Список заданий:
**a)** Выпишите все названия произведений, упомянутые в отрывке о творчестве Гофмана.
**b)** Продолжите, пожалуйста, отрывок о творчестве Гофмана, начав сразу после его последнего предложения.

Положительная программа Гофмана совсем иная, традиционная для него - торжество поэтического мира Балтазара и Проспера Альпануса не только над злом в лице Цахеса, но и вообще над миром обыденным, прозаическим. Как и сказка «Золотой горшок», «Крошка Цахес» завершается счастливым финалом - сочетанием любящей пары, Балтазара и Кандиды. Но теперь этот сюжетный финал и воплощение в нем положительной программы Гофмана отражают углубление противоречий писателя, его возрастающую убежденность в иллюзорности того эстетического идеала, который он противопоставляет действительности. В этой связи усиливается и углубляется в новелле и ироническая интонация.

Большое социальное обобщение в образе Цахеса, ничтожного временщика, правящего всей страной, ядовитая непочтительная издевка над коронованными и высокопоставленными особами, «насмешки над звездами и чинами», над ограниченностью немецкого филистера складываются в этой фантастической сказке в яркую сатирическую картину явлений общественно-политического уклада современной Гофману Германии.

Если новелла «Крошка Цахес» уже отмечена явным смещением акцентов с мира фантастического на мир реальный, то в еще большей степени эта тенденция сказалась в романе «Житейские воззрения Кота Мурра вкупе с фрагментами биографии капельмейстера Иоганнеса Крейслера, случайно уцелевшими в макулатурных листах» (1819- 1821). Болезнь и смерть помешали Гофману написать последний, третий том этого романа. Но и в незаконченном виде он является одним из самых значительных произведений писателя, представляющим в наиболее совершенном художественном воплощении почти все основные мотивы его творчества и художественную манеру.


Дуализм мировоззрения Гофмана остается и даже углубляется в романе. Но выражается он не через противопоставление мира сказочного и мира действительного, а через раскрытие реальных конфликтов последнего, через генеральную тему творчества писателя - [78] конфликт художника с действительностью. Мир волшебной фантастики совершенно исчезает со страниц романа, за исключением некоторых второстепенных деталей, связанных с образом мейстера Абрагама, и все внимание автора сосредоточивается на мире реальном, на конфликтах, происходящих в современной ему Германии, причем их художественное осмысление освобождается от сказочно-фантастической оболочки. Это не значит, однако, что Гофман становится реалистом, стоящим на позиции детерминированности характеров и развития сюжета. Принцип романтической условности, привнесенности конфликта извне по-прежнему определяет эти основные компоненты. К тому же он усиливается и рядом других деталей: это и история мейстера Абрагама и «невидимой девушки» Кьяры с налетом романтической таинственности, и линия принца Гектора - монаха Киприяна - Анджелы - аббата Хризостома с необычайными приключениями, зловещими убийствами, роковыми узнаваниями, как бы перемещенная сюда из романа «Эликсир дьявола».

Фрагмент данных:
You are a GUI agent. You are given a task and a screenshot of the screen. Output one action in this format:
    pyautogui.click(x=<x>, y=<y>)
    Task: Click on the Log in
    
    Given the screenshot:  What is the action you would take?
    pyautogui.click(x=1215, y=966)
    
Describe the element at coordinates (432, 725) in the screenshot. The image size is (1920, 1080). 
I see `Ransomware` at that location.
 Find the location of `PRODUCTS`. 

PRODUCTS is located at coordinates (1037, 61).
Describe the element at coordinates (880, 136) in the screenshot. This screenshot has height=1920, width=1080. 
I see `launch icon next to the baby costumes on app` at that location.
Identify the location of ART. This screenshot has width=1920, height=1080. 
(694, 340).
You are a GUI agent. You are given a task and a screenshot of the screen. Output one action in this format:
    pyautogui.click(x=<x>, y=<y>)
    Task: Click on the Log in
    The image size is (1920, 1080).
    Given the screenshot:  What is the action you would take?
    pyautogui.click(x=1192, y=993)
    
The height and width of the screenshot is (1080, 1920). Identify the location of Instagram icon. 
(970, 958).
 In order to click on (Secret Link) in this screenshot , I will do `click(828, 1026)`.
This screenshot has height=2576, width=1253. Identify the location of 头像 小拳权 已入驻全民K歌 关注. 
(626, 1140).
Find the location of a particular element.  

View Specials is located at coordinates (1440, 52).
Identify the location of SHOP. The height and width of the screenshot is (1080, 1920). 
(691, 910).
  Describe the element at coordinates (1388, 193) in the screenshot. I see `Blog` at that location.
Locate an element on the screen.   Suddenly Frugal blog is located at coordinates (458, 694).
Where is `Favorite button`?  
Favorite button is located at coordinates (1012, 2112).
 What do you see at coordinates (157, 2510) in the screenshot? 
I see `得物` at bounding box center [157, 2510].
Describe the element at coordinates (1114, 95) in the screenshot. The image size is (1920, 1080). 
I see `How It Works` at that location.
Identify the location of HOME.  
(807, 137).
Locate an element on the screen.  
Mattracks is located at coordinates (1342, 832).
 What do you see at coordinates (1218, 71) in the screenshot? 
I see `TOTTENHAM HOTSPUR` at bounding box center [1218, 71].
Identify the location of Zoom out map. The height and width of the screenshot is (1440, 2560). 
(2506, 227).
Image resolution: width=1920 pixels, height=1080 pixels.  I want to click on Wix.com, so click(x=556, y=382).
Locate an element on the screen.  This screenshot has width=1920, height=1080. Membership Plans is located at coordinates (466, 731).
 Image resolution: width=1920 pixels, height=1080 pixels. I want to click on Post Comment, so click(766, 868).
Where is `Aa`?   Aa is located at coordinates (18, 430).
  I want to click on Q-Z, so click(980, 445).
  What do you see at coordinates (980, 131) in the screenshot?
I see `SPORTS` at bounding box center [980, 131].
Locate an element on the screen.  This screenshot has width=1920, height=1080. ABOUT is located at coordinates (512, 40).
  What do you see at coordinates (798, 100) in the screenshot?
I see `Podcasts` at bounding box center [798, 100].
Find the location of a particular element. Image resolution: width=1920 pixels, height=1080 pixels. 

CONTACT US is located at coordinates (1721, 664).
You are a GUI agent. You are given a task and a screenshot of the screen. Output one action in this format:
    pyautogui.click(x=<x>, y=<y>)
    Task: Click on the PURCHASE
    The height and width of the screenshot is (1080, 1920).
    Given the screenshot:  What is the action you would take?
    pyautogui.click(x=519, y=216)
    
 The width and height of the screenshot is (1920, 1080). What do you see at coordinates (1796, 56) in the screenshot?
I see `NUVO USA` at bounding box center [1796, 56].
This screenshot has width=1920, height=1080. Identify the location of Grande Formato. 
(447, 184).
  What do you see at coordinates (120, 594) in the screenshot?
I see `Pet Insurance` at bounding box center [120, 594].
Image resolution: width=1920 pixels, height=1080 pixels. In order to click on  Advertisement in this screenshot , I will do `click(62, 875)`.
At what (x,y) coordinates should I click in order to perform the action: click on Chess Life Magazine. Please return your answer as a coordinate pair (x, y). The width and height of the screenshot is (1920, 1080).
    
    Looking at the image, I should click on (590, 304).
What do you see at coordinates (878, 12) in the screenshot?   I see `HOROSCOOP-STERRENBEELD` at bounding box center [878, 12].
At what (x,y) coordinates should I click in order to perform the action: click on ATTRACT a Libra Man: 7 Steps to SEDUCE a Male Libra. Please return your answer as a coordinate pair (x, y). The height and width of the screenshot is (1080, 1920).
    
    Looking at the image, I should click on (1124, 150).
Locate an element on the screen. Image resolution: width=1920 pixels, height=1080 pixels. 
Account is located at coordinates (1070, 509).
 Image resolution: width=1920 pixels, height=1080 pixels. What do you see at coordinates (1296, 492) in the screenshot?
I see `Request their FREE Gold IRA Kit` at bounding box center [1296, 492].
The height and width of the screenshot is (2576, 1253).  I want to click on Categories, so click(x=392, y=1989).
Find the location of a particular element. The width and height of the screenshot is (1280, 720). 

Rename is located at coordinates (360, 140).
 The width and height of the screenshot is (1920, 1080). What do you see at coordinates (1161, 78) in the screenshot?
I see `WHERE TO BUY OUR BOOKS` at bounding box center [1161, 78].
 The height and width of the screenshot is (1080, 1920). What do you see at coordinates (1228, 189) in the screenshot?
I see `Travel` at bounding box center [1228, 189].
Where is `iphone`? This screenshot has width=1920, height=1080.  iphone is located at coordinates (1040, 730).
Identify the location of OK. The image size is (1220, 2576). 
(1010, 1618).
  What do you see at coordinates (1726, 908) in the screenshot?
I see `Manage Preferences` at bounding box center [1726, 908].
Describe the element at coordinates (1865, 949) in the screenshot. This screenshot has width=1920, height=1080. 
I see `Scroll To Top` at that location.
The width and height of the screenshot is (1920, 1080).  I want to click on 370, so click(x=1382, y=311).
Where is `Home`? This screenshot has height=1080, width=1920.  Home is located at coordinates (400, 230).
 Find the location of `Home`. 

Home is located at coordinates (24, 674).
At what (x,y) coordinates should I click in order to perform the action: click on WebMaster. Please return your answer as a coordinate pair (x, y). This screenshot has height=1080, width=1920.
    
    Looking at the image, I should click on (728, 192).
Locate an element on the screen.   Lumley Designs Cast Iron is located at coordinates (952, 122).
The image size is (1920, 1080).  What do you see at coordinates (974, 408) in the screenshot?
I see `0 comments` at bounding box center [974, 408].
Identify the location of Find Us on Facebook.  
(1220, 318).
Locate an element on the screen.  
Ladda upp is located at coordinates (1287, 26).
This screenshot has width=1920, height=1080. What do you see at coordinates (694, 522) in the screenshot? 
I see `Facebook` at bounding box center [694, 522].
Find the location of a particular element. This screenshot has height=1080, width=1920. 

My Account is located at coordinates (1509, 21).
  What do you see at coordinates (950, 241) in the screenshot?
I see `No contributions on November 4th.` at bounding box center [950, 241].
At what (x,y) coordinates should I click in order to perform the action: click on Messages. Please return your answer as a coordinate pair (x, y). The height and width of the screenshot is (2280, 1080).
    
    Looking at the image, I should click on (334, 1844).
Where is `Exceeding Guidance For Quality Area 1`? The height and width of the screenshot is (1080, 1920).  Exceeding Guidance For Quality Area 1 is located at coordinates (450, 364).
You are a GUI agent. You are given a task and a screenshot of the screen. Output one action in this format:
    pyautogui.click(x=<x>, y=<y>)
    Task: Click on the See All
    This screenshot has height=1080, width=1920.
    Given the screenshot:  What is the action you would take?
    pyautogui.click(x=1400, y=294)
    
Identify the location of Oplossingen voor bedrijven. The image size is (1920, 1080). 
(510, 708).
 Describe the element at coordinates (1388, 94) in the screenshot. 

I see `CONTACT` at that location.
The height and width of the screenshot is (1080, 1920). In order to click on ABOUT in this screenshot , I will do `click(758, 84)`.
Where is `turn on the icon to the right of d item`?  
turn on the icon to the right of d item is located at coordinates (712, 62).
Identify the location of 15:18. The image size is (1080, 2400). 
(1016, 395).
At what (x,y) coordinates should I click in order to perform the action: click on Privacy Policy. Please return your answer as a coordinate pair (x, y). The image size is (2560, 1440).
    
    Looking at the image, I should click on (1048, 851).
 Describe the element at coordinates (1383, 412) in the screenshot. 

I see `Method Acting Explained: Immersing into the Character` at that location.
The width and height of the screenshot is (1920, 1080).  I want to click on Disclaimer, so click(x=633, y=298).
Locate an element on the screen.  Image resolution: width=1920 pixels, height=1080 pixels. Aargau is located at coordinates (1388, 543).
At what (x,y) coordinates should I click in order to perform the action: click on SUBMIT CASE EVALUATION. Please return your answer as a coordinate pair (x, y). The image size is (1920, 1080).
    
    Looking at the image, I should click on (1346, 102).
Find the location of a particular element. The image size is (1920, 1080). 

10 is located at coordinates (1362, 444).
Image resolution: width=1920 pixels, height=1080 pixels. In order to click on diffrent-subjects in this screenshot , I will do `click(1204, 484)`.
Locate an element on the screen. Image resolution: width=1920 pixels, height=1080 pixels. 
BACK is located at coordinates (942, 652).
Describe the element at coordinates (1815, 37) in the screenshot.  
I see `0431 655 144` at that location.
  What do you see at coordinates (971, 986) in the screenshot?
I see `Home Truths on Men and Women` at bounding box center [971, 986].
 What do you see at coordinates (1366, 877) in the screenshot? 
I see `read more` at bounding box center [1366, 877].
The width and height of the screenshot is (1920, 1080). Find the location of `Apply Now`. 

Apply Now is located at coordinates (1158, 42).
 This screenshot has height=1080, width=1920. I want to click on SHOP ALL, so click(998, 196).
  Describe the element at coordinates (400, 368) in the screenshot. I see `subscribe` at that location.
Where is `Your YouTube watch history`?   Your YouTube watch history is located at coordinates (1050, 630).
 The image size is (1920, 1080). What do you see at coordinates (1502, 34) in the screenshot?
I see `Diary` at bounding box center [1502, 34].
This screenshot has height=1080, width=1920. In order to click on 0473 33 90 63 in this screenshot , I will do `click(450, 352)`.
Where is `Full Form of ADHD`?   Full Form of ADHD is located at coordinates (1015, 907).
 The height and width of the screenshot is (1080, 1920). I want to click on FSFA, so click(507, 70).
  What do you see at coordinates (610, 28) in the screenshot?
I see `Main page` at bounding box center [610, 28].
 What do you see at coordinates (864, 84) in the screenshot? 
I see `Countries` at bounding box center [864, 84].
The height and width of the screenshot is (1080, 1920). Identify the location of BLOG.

Ожидаемые ответы:
**a)**
«Золотой горшок»
«Крошка Цахес»
«Житейские воззрения Кота Мурра вкупе с фрагментами биографии капельмейстера Иоганнеса Крейслера, случайно уцелевшими в макулатурных листах»
«Эликсир дьявола»

**b)**
Своеобразна и необычна композиция романа, основанная на принципе двуплановости, противопоставлении двух антитетических начал, которые в своем развитии искусно совмещаются писателем в единую линию повествования. Чисто формальный прием становится основным идейно-художественным принципом воплощения авторской идеи, философского осмысления морально-этических и социальных категорий. Автобиографическое повествование некоего ученого кота Мурра перемежается отрывками из жизнеописания композитора Иоганнеса Крейслера.

Уже в совмещении этих двух идейно-сюжетных планов не только механическим их соединением в одной книге, но и той сюжетной деталью, что хозяин кота Мурра мейстер Абрагам - одно из главных действующих лиц в жизнеописании Крейслера, заложен глубокий иронический пародийный смысл. Драматической судьбе подлинного художника, музыканта, терзающегося в атмосфере мелких интриг, в окружении высокорожденных ничтожеств химерического княжества Зигхартсвейлер, противопоставлено бытие «просвещенного» филистера Мурра. Причем такое противопоставление дается и в одновременном сопоставлении, ибо Мурр - это не только антипод Крейслера, но и его пародийный двойник, пародия на романтического героя. [79]

Ирония в этом романе получает всеобъемлющее значение, она проникает во все линии повествования, определяет характеристику большинства персонажей романа, выступает в органическом сочетании различных своих функций - и художественного приема, и средства острой сатиры, направленной на различные явления общественной жизни.